0:00
Okay, back in QwikLabs, let's go ahead and take a look at Lab number 1.
So, if you want to access Lab 1, click on the hyperlink here to the left,
and same thing for the other labs as we get them.
So this first lab, as you heard, we're going to be exploring our course dataset,
which is going to be those IRS tax filings.
So let's jump right into it.
The first thing that we want to do is find the row counts of that table
within the BigQuery UI.
So the first thing we actually need to do is find our dataset, first of all.
So go ahead and click on the hyperlink here,
which will open up in a new BigQuery window.
0:36
And a lot of the questions that we get asked here are,
the BigQuery public data that you saw here didn't include all those amazing 50
datasets that you mentioned, why not?
So we only show a sample of those there, but if you access them directly via that
URL you'll be taken to all of the ones that we have.
Because, again, they're publicly available.
So you're going to get very familiar with this IRS 990 dataset and
all of the child tables they're in.
So what I want you to do is just go ahead and click around on a few.
And the ones that you care about the most, again, are just these four
2012 through 2015 that have the annual filings, and then the EIN.
If you're wondering those, ez is just a different filing for
certain non-profits that qualify for the easy filing form.
And then, pf is private foundation.
So just for the purposes of this lab, just those annual filings in the EIN.
So I'm doing, as I'm clicking around here on the actual tables, and
this is true of any table in BigQuery.
You'll be taken to the actual schema where you can see the column names,
what the data type is.
Whether or not it's a required field, or
if it's a field that's allowed to be empty or nullable.
And hopefully, if it exists, a description of what that field is,
so you may be wondering, what on earth is EIN's?
EIN is actually the Employer Identification Number,
it uniquely identifies one in those organizations.
And it's kind of just like a social security number for
those folks that live in the US.
So, if I wanted to get a little bit more metadata about that table,
I can click on Details.
And then here I can see the size of the table, rather small, 383 megabytes, but
it's still over a million rows.
And because the nature of this table and
you are just believing the person who gave you this data.
Which, in this case, is me, it's 1.5 million non-profits.
And again, you're just going to have to take my word for
it that each row in here is an individual non-profit.

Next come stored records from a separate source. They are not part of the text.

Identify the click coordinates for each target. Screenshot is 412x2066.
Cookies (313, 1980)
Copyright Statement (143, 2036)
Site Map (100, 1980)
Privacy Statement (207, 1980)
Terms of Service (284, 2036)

But if you didn't want to take my word for it, let's continue on with the lab and
see what we're going to do to be able to count that theory.
You're going to build a slow distrust of anyone who gives you data
by the end of this course.
So we've expanded the dataset, we've looked at the different data table types.

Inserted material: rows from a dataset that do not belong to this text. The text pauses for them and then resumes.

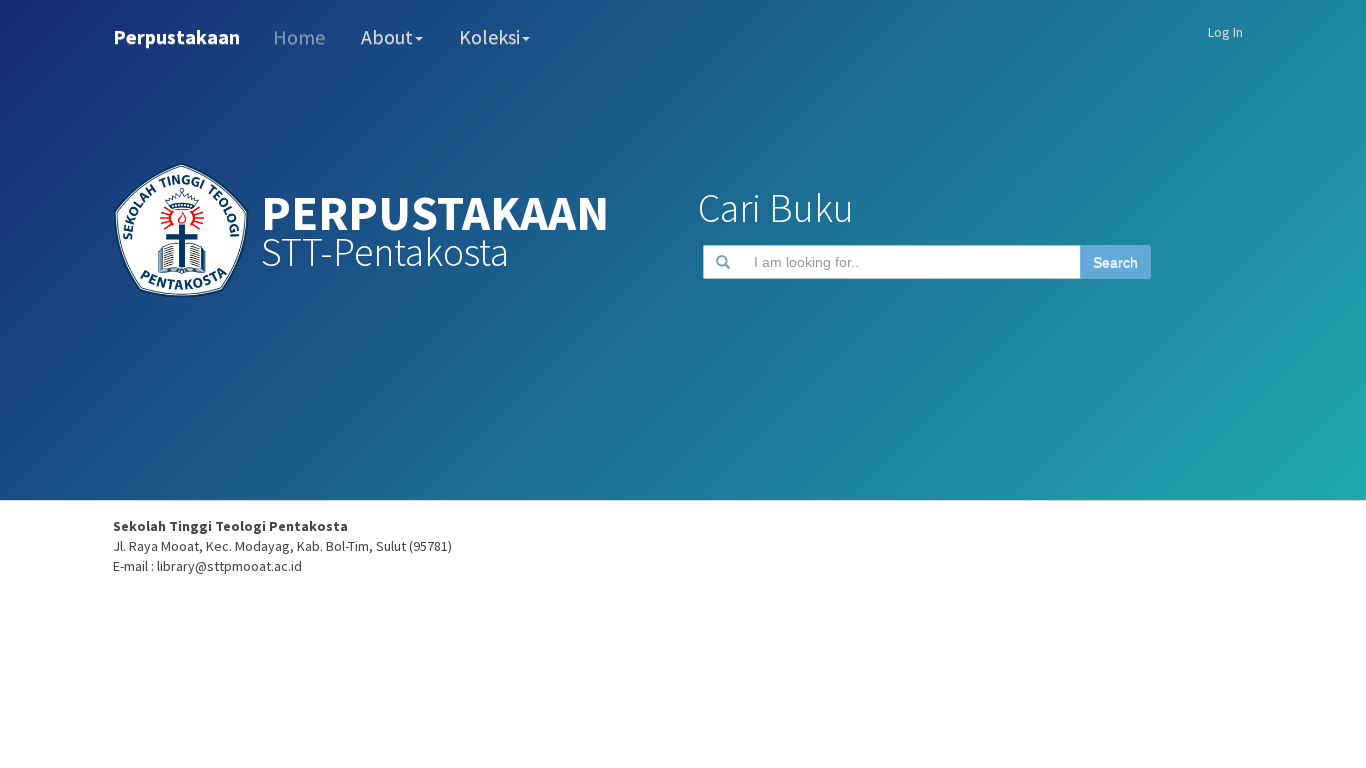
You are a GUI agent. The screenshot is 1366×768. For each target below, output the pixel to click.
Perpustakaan (176, 36)
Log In (1225, 32)
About (387, 36)
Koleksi (489, 36)
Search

And this kind of exercise, even before writing your SQL queries,
is critical to understand what your data fields are.
And what are the different tables that you have available for your analysis.
So we wanted to find the number of rows in the metadata,
metadata is just a fancy word for data about data.

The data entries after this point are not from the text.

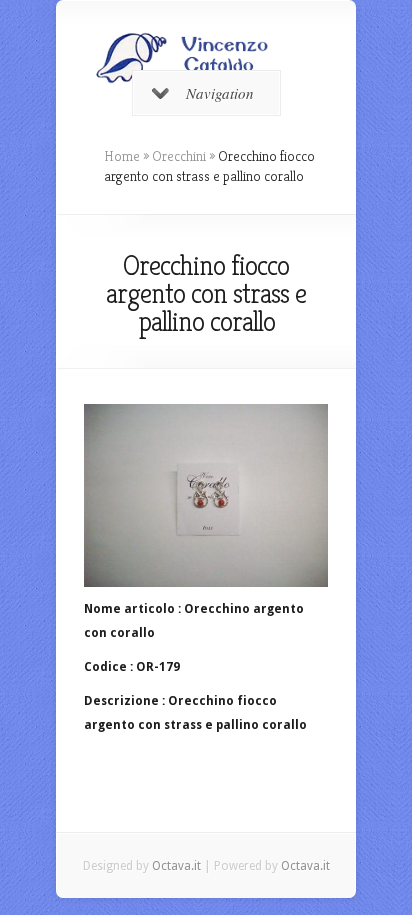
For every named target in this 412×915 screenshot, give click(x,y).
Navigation (220, 93)
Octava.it (176, 866)
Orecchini (179, 156)
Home (122, 156)
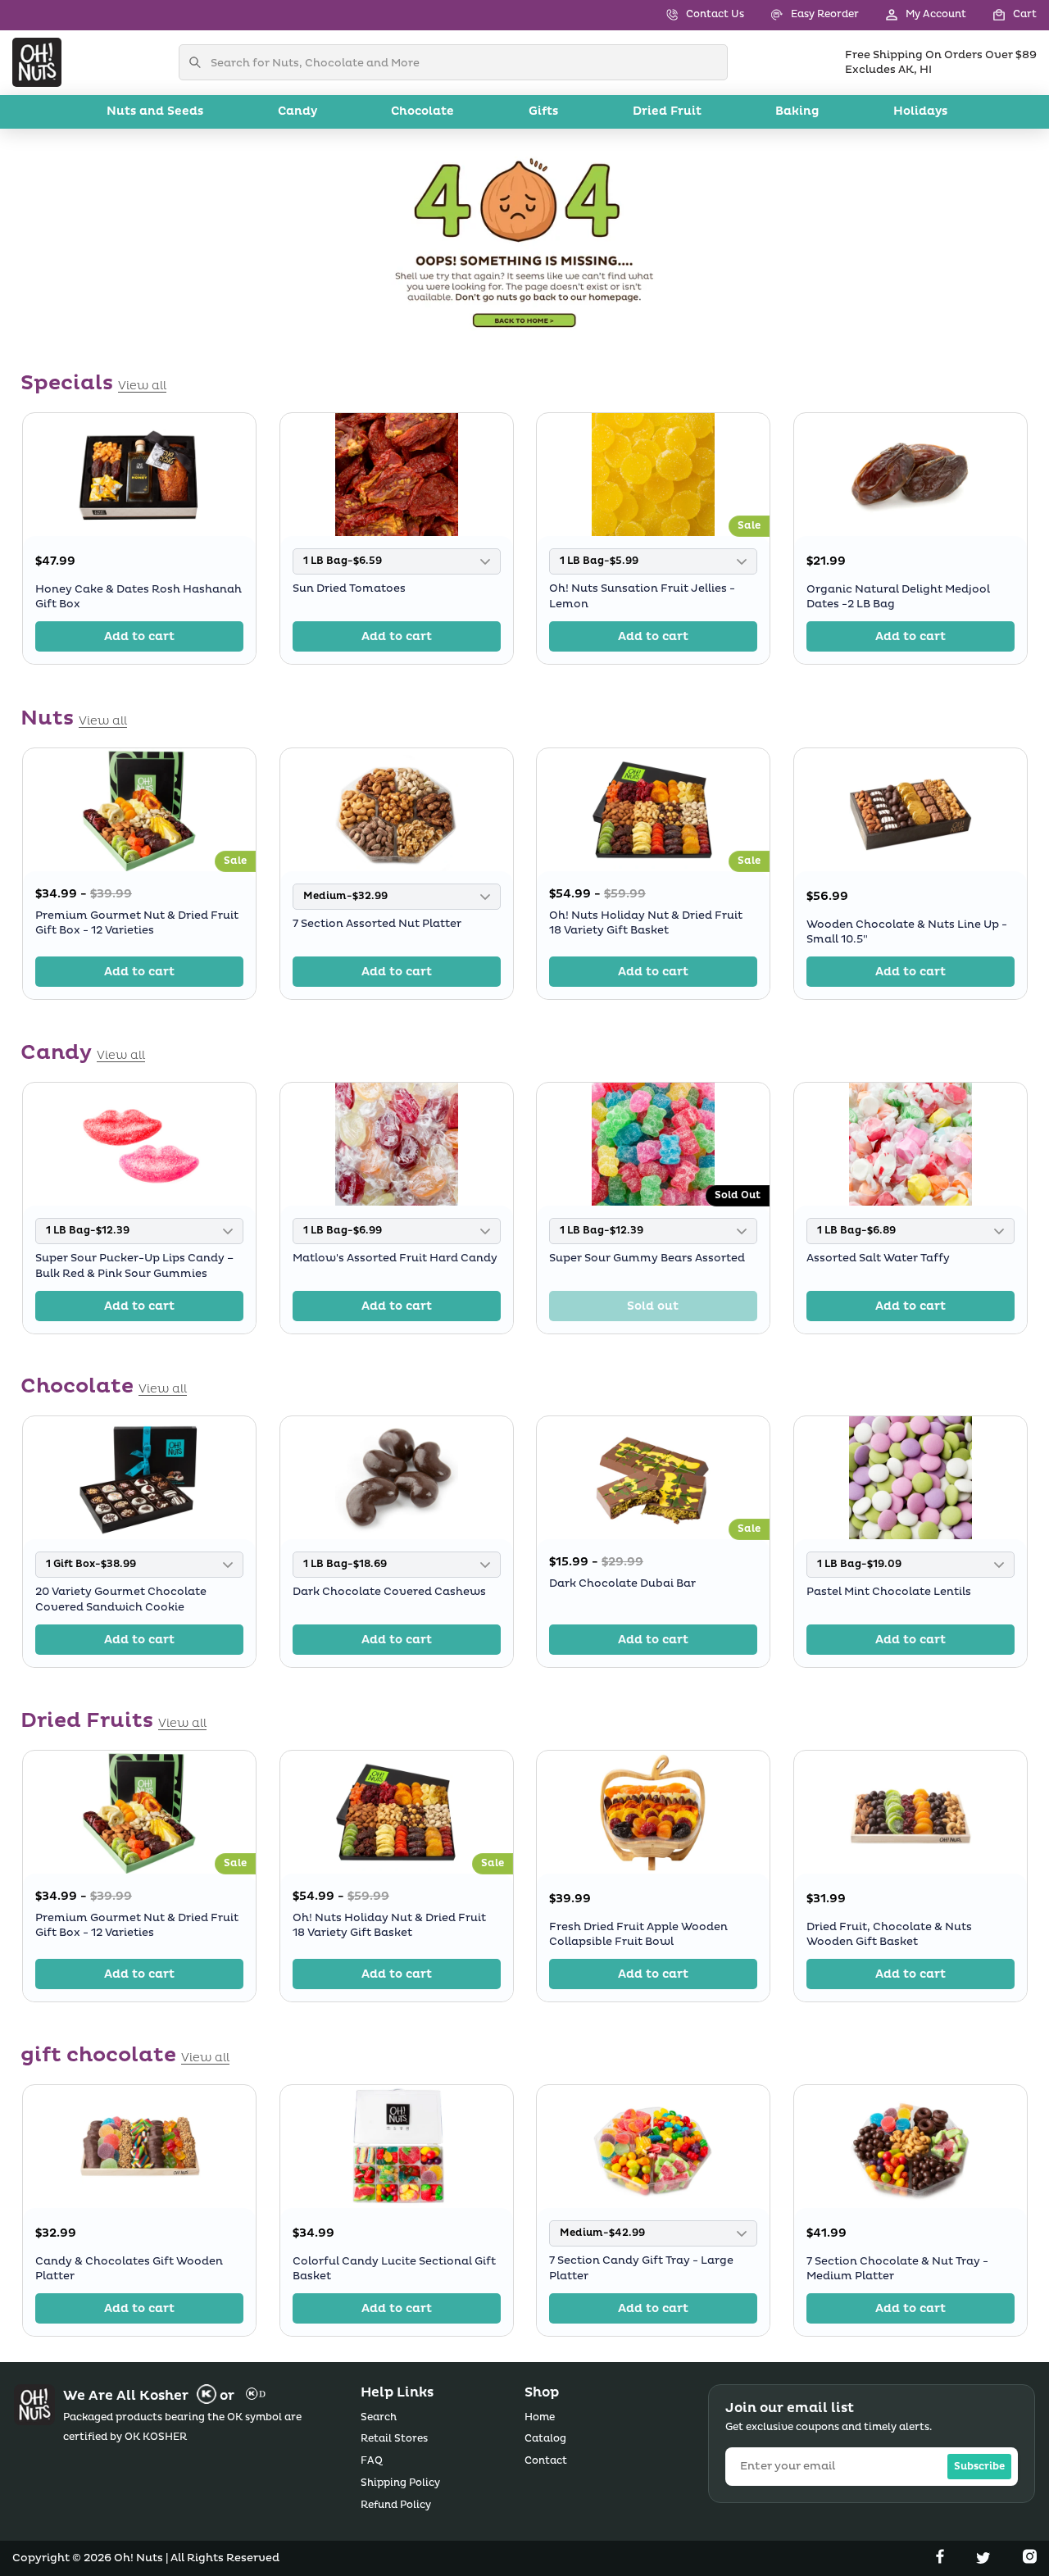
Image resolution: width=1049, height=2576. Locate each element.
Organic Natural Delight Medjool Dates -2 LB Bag (898, 597)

So we add 1,587,766, the same as here.
3:21
And the question is, assume each of those records, what does that number mean?
And as I mentioned, that's there are that many non-profits
registered with the IRS, okay, but is that 100% true?
So what we want to do right now is write some SQL to see whether or
not that is actually true.
So, let's go ahead and do that.
So the first thing we want to do is compose a query.
Before we do that, I actually want to show you something pretty neat.
You can click on a table name, and to get a little bit of prewritten query,
you can actually click on this button, Query Table, up above.
One of the things I want to immediately draw your attention to is,
if you see these brackets, that means you're still in legacy SQL mode.
And we want to be in the latest and greatest, which is standard SQL.
So, un-checking legacy SQL, clicking Hide Options,
Query Table again, you actually get these back ticks.
Which lets you know you are in standard SQL mode, which is great.
And that's where we actually get some SQL for free, which is great.
So instead of writing select from,
and most importantly making sure that we spell the table name correctly.
You can get that for free by clicking on the query table, so
what do we actually want here?
We want to see whether or not that one million or
so EINs is actually unique.
So what we want to do inside of SQL,
the SELECT clause basically says, which columns do I want returned?
So, for example, if I wanted to just do EIN end columns or comma separated.
4:56
Maybe I wanted the employer identification number and then the name from this table.
And I just wanted to limit, not even limit 1,000, I'm just going to limit 100.
Click on Run Query, so I get a flavor for what some of the data is.
So EIN number, and this actually corresponds to this particular name.
So if you know a little bit of SQL, or if you don't,
you can just follow along as you learned here.
You can actually get a total count of these rows by using an aggregate function.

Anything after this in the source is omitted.